Patient Care

Gift of Life Unites 2 Families in Heart and Song

Apr. 28, 2016
Holly Campbell of Horseheads meets pediatric heart transplant recipient Beckham Scadlock at an event a few years ago. At 2 weeks old, Beckham received the heart of Holly's infant son,11-week-old Jake Campbell.
 
The death of a child is perhaps the worst nightmare a parent can experience. For Horseheads residents Holly and Andy Campbell, who lost their 11-week-old infant son, Jake, they will never get over their loss. Yet during a time of sudden tragedy, when their baby was rushed to Rochester but couldn’t be saved, they realized that through the gift of organ donation they could help keep another family from losing a child.
 
As they made their selfless decision that day in 2007, 800 miles away in Iowa, a then 2-week-old baby boy, Beckham, and his parents, Kim and Nathan Scadlock, faced the difficult odds of Beckham receiving a heart transplant. That is, until the courageous decision that took place at UR Medicine’s Golisano Children’s Hospital.
The two families eventually met, and they discovered that along with the gift of one heart that united them, so too did one song. Unknowingly, both moms sang “For Good” from the Broadway musical “Wicked” to their infant sons: one as she said goodbye to her 11-week-old, and one just after her 2-week-old received his new heart.
 
Finger Lakes Donor Recovery Network will reunite the Campbell and Scadlock families, who have become close friends, today at Golisano Children’s Hospital. They will honor their sons, beginning at 10 a.m. with a Donate Life flag-raising ceremony outside Strong Memorial Hospital. Following at 10:30 a.m. in the Golisano Children’s Hospital lobby, they will share their story and the moms will sing “For Good” together.
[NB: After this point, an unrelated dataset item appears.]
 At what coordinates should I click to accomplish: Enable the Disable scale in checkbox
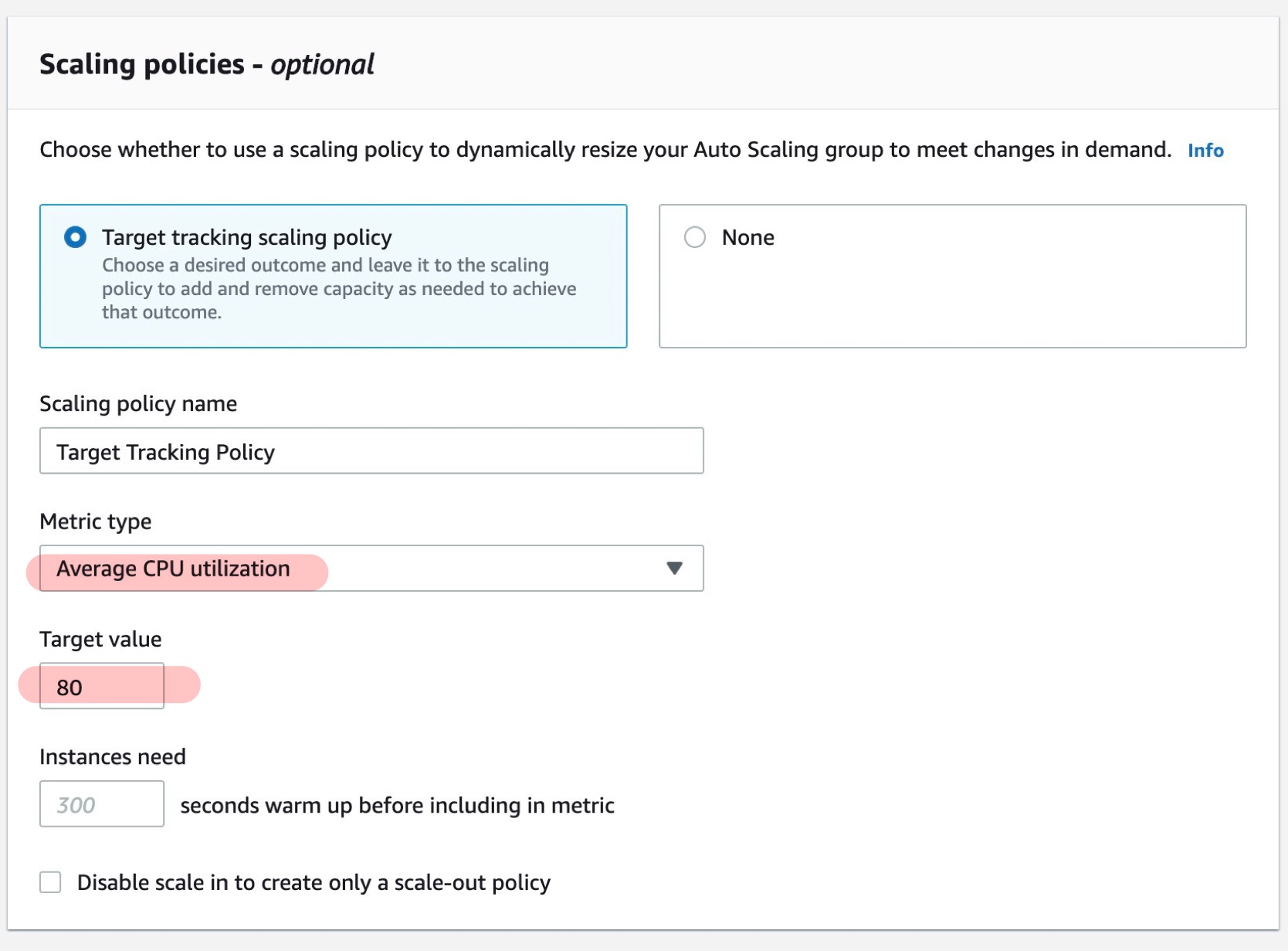pyautogui.click(x=50, y=882)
For Holly Campbell, it’s an opportunity to share her family’s powerful story.

“It's clear how organ and tissue donation can benefit the recipient and their family,” Campbell said. “My family lives the other side of organ donation, and we can tell you that this is also a gift for the donor family. Our son may no longer be physically with us, but he lives on in Beckham. Each time we see him, we are reminded of Jake in such a beautiful way. Nothing will ever take away the pain of our loss, but organ donation has helped us find the silver lining.”
Joining the Campbells and the Scadlocks on Friday will be staff members from Finger Lakes Donor Recovery Network and Golisano Children’s Hospital who cared for Jake Campbell and his family and witnessed firsthand what true giving is all about.
 
“We are privileged to know these families and grateful for their willingness to share their powerful stories and feelings about how the gift of life has impacted them,” said Rob Kochik, executive director of Finger Lakes Donor Recovery Network. “Friday’s tribute will allow us to honor Jake, Holly and Andy Campbell, and all donors and donor families who saw beyond themselves to give the ultimate gift. It will also be an opportunity to celebrate how a donor’s spirit lives on in others, as Jake’s does in Beckham.”
The events are part of  Finger Lakes Donor Recovery Network’s month-long outreach efforts during National Donate Life Month to raise awareness across the region about donation and enrolling in the state Donate Life Registry, including a Donate Life Month proclamation to be delivered Saturday by the deputy mayor of Horseheads.
 
FLDRN is the link between patients awaiting life-saving transplants and donors and the families who make the gift of life possible. The organization coordinates organ and tissue donations in the Finger Lakes, Central and Northern New York regions, working closely with the region’s hospitals to ensure that the organ donor decisions of area residents, in consultation with their families, are carried out at the time of death.